Security flaw Heartbleed makes top sites vulnerable

By Danielle Middleton topicIcon Internet News

What is Heartbleed and why is it so bad?

Since Monday the Internet has been rife with talk of the Heartbleed bug, what it has affected and how end users can try and protect themselves.

The Heartbleed bug is an encryption flaw that has exposed a number of widely used websites and apps, and has been termed as the biggest security threat the modern Internet has experienced. Heartbleed is not a trivial thing, it has made websites vulnerable and as a result it is best to temporarily avoid those sites affected as well as creating new, unique passwords for those accounts.

What is Heartbleed?

At the root of Heartbleed is encryption; the need to ensure that the information sent from your computer to any correspondent, site or app, is secure and your privacy is protected.

Heartbleed is a security vulnerability that has affected those sites and apps using OpenSSL, an open-source protocol that is estimated to encrypt over 66 per cent of the web. It is used to protect usernames, passwords and private information on secure websites.

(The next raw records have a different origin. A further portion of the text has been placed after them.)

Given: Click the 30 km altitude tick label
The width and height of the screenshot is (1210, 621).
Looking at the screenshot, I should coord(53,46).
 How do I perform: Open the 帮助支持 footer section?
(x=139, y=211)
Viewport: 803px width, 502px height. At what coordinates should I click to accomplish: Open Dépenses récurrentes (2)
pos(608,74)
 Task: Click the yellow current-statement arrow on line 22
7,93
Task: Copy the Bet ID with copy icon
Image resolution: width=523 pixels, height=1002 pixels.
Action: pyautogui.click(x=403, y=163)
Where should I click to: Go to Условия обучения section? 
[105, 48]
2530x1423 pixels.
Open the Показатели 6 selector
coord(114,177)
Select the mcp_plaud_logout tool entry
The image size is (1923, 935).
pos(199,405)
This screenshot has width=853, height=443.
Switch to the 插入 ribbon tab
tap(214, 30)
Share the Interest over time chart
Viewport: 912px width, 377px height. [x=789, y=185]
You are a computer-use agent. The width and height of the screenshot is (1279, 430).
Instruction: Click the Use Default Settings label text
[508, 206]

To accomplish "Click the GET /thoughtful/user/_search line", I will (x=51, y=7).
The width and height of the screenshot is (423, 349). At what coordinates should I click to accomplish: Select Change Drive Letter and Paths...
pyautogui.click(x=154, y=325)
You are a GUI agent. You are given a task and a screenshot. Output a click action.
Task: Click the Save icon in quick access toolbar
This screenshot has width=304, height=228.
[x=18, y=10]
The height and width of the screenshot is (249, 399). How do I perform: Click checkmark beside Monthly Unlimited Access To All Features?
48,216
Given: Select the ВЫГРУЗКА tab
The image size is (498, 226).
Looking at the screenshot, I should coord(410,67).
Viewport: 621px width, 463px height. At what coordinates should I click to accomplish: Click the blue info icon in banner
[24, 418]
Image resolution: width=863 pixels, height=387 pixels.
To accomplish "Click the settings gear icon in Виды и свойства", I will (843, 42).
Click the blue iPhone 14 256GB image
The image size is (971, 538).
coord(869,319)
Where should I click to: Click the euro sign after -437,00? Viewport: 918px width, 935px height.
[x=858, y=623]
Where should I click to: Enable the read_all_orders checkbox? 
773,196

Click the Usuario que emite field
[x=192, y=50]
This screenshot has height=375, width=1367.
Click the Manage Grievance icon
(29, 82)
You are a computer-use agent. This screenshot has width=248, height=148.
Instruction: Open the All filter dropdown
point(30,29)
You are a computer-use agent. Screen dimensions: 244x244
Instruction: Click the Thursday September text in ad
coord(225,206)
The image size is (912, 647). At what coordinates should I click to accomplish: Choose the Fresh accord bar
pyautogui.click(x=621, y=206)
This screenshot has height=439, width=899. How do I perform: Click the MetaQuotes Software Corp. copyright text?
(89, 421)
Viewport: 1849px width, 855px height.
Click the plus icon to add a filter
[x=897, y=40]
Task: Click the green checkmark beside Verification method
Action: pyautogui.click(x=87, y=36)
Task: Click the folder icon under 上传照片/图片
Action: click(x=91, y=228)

Since the discovery of the bug, it has become the responsibility of those sites and apps using OpenSSL to update their servers with a security patch to fix the issue. However, until a site does this there is no guarantee that information is not compromised, or that it had not been accessed before addressing the issue.

In an article by The Verge, the online magazine explained how Heartbleed works:

"The bug allows an attacker to pull 64k at random from a given server's working memory. It's a bit like fishing -- attackers don't know what usable data will be in the haul -- but since it can be performed over and over again, there's the potential for a lot of sensitive data to be exposed. The server's private encryption keys are a particular target, since they're necessarily kept in working memory and are easily identifiable among the data. That would allow attackers to eavesdrop on traffic to and from the service, and potentially decrypt any past traffic that had been stored in encrypted form."

How can you protect yourself?

Thus far, the following websites and apps are known to have been affected by Heartbleed:

  • Facebook
  • Tumblr
  • Google
  • Yahoo
  • Gmail
  • Yahoo Mail
  • Amazon Web Services
  • Intuit (Turbo Tax)
  • Dropbox
  • LastPass
  • OKCupid
  • SoundCloud
  • Wunderlist

There remain a number of sites that have yet to confirm whether they use OpenSSL, and if users should change their passwords or not. The only way Internet users can currently attempt to protect themselves from Heartbleed, is by discovering which sites have been affected by the bug and changing the password accordingly.

Daniel Nolan, managing director at theEword said: "Internet privacy and security has been a hot topic since last summer's NSA revelations, the worry with the Heartbleed bug is that even the encryption software that is meant to protect users can be vulnerable. The only thing to be done at this point is keep an eye on which sites have been affected and ensure more than ever that you are regularly changing your passwords."